MedStar Georgetown University Hospital Washington, DC
Stavros Doumas, MD, MS, PhD1, Corinne O'Connor, MD1, Fredrick Brody, MD2, Marianna Papademetriou, MD2 1MedStar Georgetown University Hospital, Washington, DC; 2Washington DC VA Medical Center, Washington, DC
Introduction: Esophageal dysmotility is an established complication following gastric bypass and banding and recently reported after laparoscopic sleeve gastrectomy (LSG). Dysphagia and associated dysmotility can range from mild to severe. Severe cases may reflect the evolution of primary achalasia or elevated intragastric pressure with aperistalsis, recently termed post-obesity esophageal dysfunction (POSED). Achalasia following-LSG constitutes a surgical challenge as the absence of the fundus prohibits the addition of a fundoplication in conjunction with a Heller myotomy. We report the case of a young female who developed achalasia following LSG.
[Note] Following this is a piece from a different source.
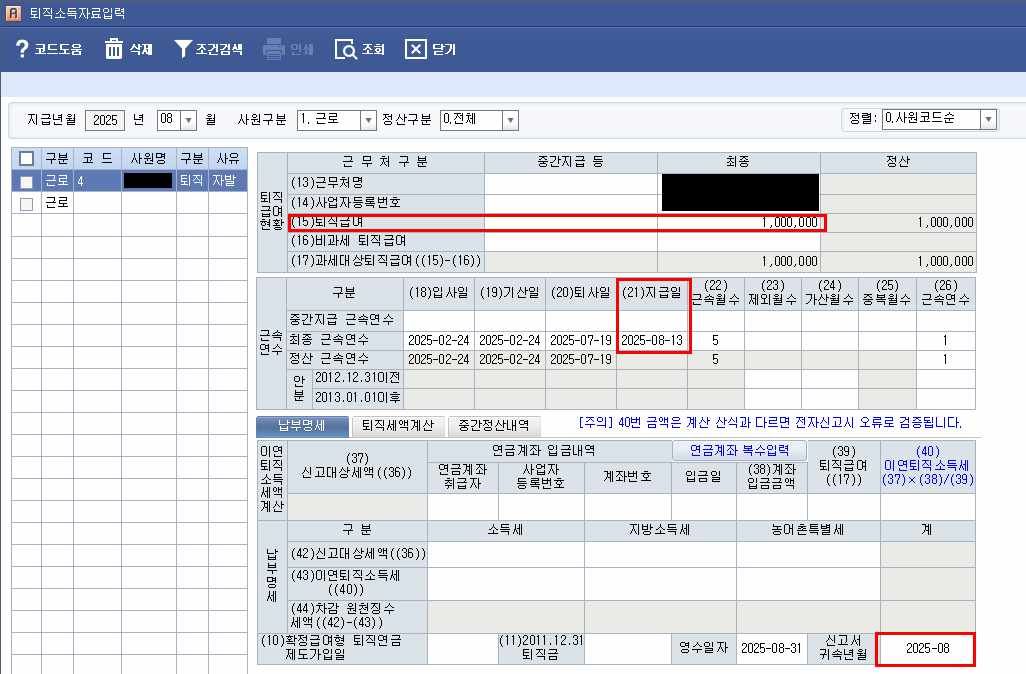Check the box for employee code 4 row

pos(27,181)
Case Description/Methods: A 34-year-old woman with a long-standing GERD and obesity for which she underwent LSG four years prior presented with a two-month history of progressively worsening dysphagia to solids and liquids and precipitous weight loss. The patient denied dysphagia prior to surgery. She received Omeprazole empirically, without relief, and underwent an EGD, which demonstrated grade D esophagitis. Biopsies were positive for Candida, and she was started on pantoprazole and fluconazole. At two weeks follow-up, she reported persistent symptoms and underwent a repeat EGD with empiric balloon dilation of the LES (12mm to 15mm) without symptom improvement. She underwent an esophageal manometry that showed an IRP of 19.4mmHg with 100% failed esophageal motility with pan esophageal pressurization without elevated intragastric pressure, consistent with Type 2 Achalasia. The patient underwent a laparoscopic Heller Myotomy with plication of the myotomy site to the diaphragmatic crura with sutures to mimic the tension created by a fundoplication. The patient’s post-operative course was uncomplicated, and she reported significant improvement of her dysphagia.
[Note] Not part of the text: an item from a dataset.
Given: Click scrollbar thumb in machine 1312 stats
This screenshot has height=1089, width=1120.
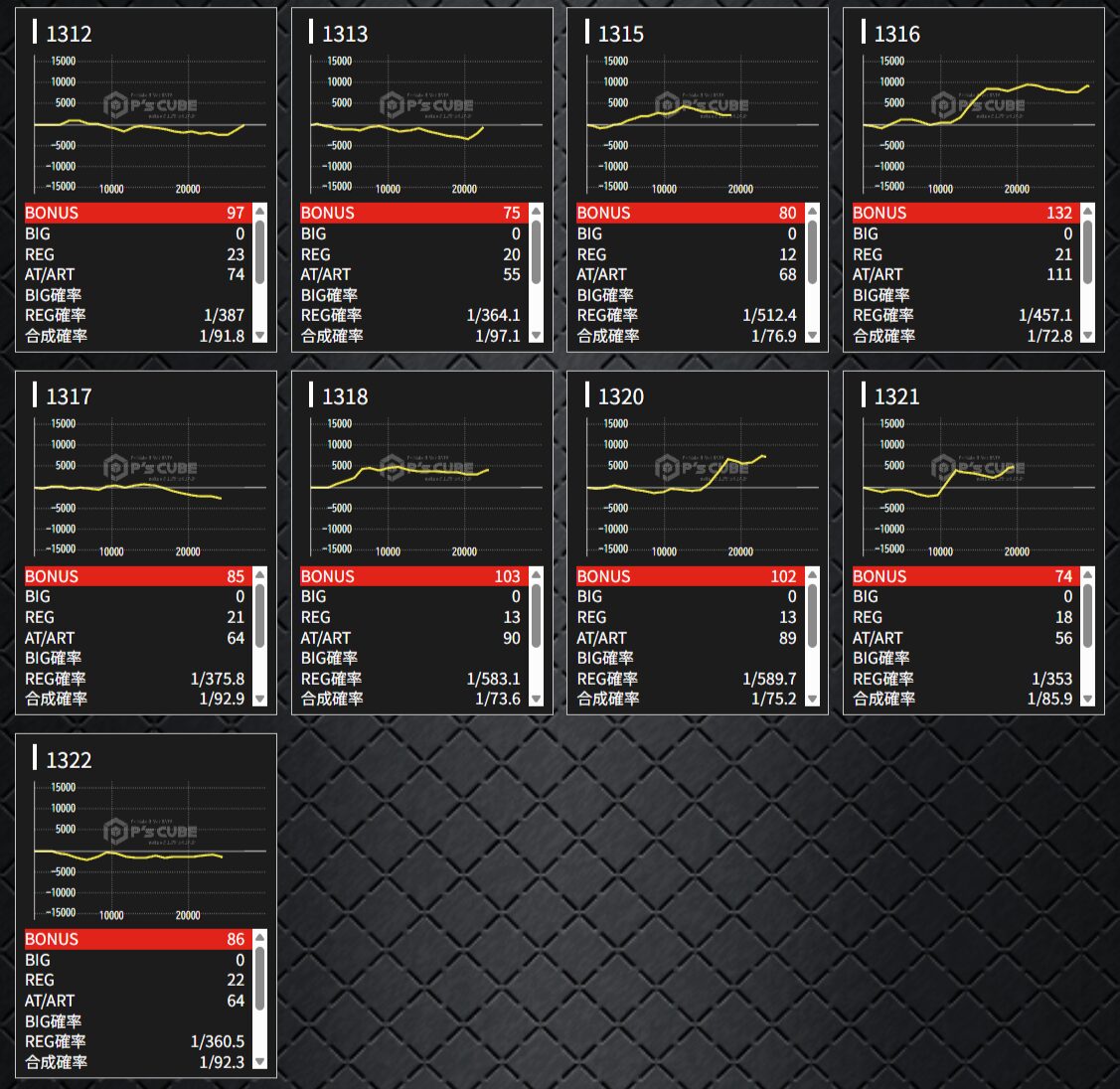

Discussion: Severe esophageal dysmotility is increasingly recognized in patients undergoing LSG. Achalasia remains rare after bariatric surgery; however, it appears that surgery may be a risk factor. Because our patient had an elevated IRP and normal intragastric pressure, we elected to treat this patient as primary achalasia. It is currently unclear which patients are at risk of developing esophageal dysmotility. Management of achalasia in the setting of prior LSG poses a particular surgical challenge. Future studies are needed to identify the patients at risk of developing post-LSG esophageal dysmotility and to determine the optimal management of achalasia after a LSG.
Figure: A. Esophagogram demonstrating characteristic Bird's Beak appearance B. Esophageal Manometry demonstrating 100% failed esophageal motility with pan esophageal pressurization without elevated intragastric pressure.
Disclosures:
Stavros Doumas indicated no relevant financial relationships.
Corinne O'Connor indicated no relevant financial relationships.
Fredrick Brody indicated no relevant financial relationships.
Marianna Papademetriou indicated no relevant financial relationships.
Stavros Doumas, MD, MS, PhD1, Corinne O'Connor, MD1, Fredrick Brody, MD2, Marianna Papademetriou, MD2. P2299 - Is It a Wrap? Achalasia Management After Sleeve Gastrectomy, ACG 2024 Annual Scientific Meeting Abstracts. Philadelphia, PA: American College of Gastroenterology.